I applied to teach at Messiah College in Pennsylvania recently and part of the application was affirming the Apostles’ Creed. I affirmed the Apostles’ Creed, and I did so because I agreed with all the statements that were made within the creed. However, after having done so, I couldn’t help but recall the words of Joseph Smith when discussing his First Vision: “the Personage who addressed me said that all their creeds were an abomination in his sight” (JS-H 1:19).

This of course made me a little uncomfortable with my decision to affirm the Apostles’ Creed. I could affirm that I believed every statement within the creed (even the statement “I believe in the holy catholic church”) with good conscience, so why should I be uncomfortable?
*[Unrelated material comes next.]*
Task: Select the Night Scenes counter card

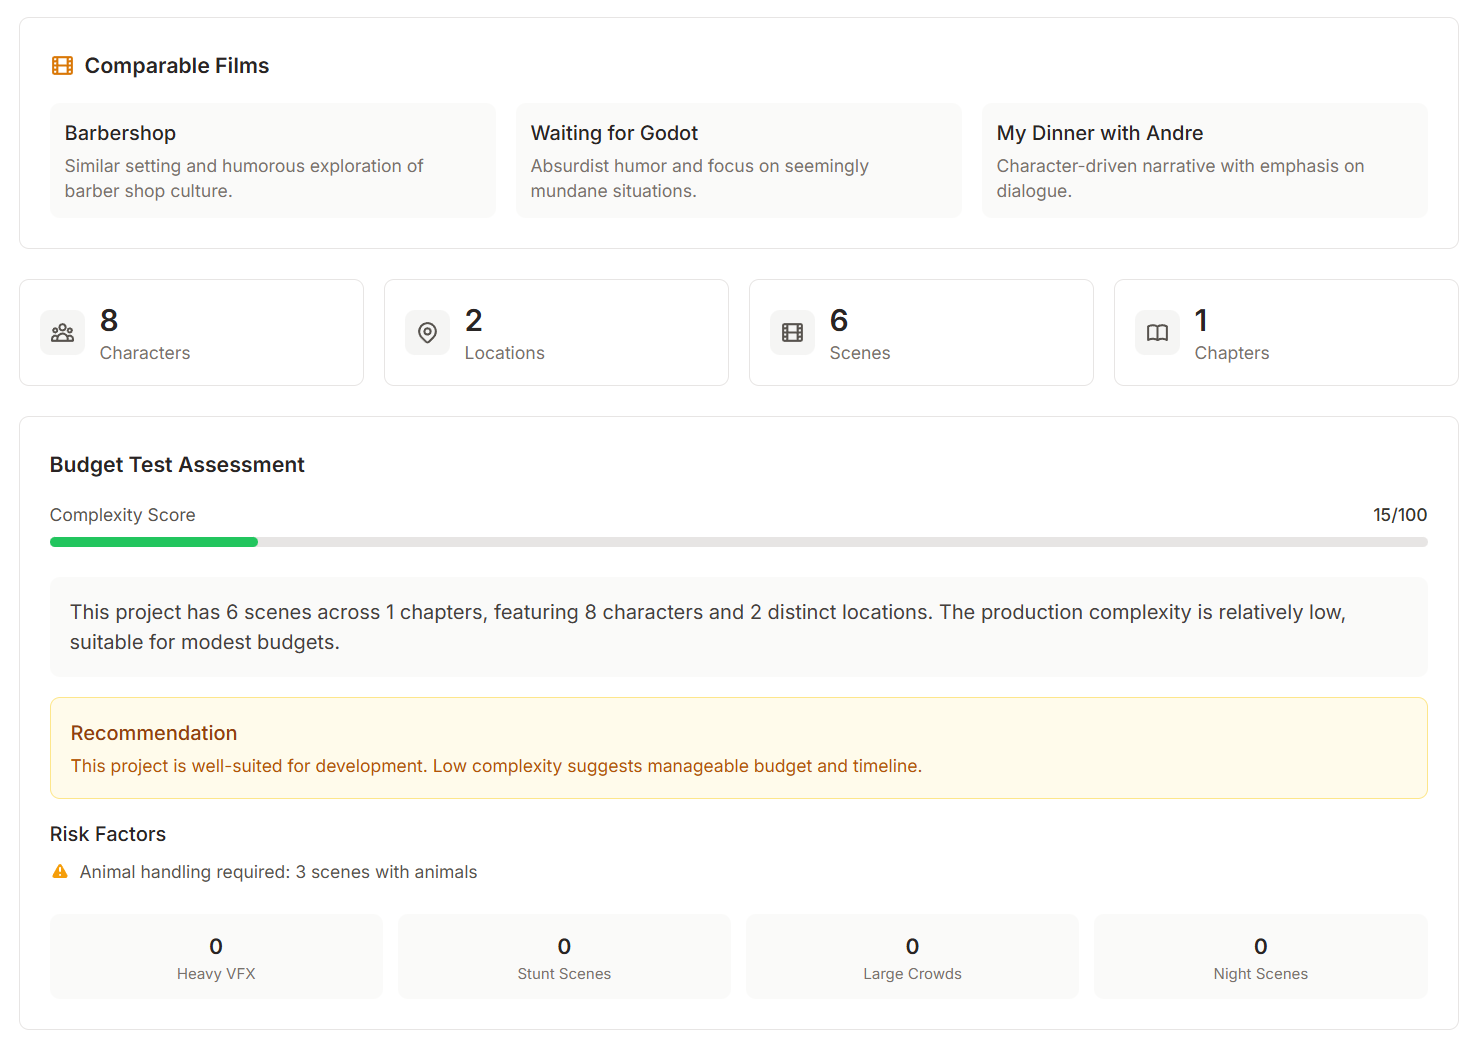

This experience brought me back to another problem I have been struggling with recently: the idea of the Trinity. I probably know little about the idea of the Trinitarian God, but what I know about it, I kind of like. But I’ve been taught since youth that we (Mormons) don’t believe in that God. In fact, that’s why we aren’t Christian, according to other Christians. But I kind of believe in the Trinitarian notion, even though I also believe that God and Christ each have a body. In fact, I think Mormons have a lot to learn from the Trinitarian notion of God – knowledge we’ve sorely lacked because we have “affirmed” the opposite for many years.

Today I came across a Joseph Smith quote that helped assuage my conscience and helped me re-reconcile myself with my Mormon faith. He said:

The most prominent difference in sentiment between the Latter-day Saints and sectarians was, that the latter were all circumscribed by some peculiar creed, which deprived its members the privilege of believing anything not contained therein, whereas the Latter-day Saints have no creed, but are ready to believe all true principles that exist, as they are made manifest from time to time.

The way I read Joseph Smith in this quote and the above is that creeds are an abomination not because they are incorrect, but because they limit our view of the Truth, and that’s never a good thing. So it may be (may be) that I am right to believe everything contained in the creed because it could all be true. I just need to be willing to “affirm” that other things might also be true not contained within the creed. And that’s easy, because I do.

So I’m back to being comfortable with my decision to affirm the Apostles’ Creed, but in the future I ought to indicate that, in doing so, I reserve the right to also believe other things not contained in the creed. I don’t think I’ll be telling that to Messiah College, though – they didn’t want to hire me anyway.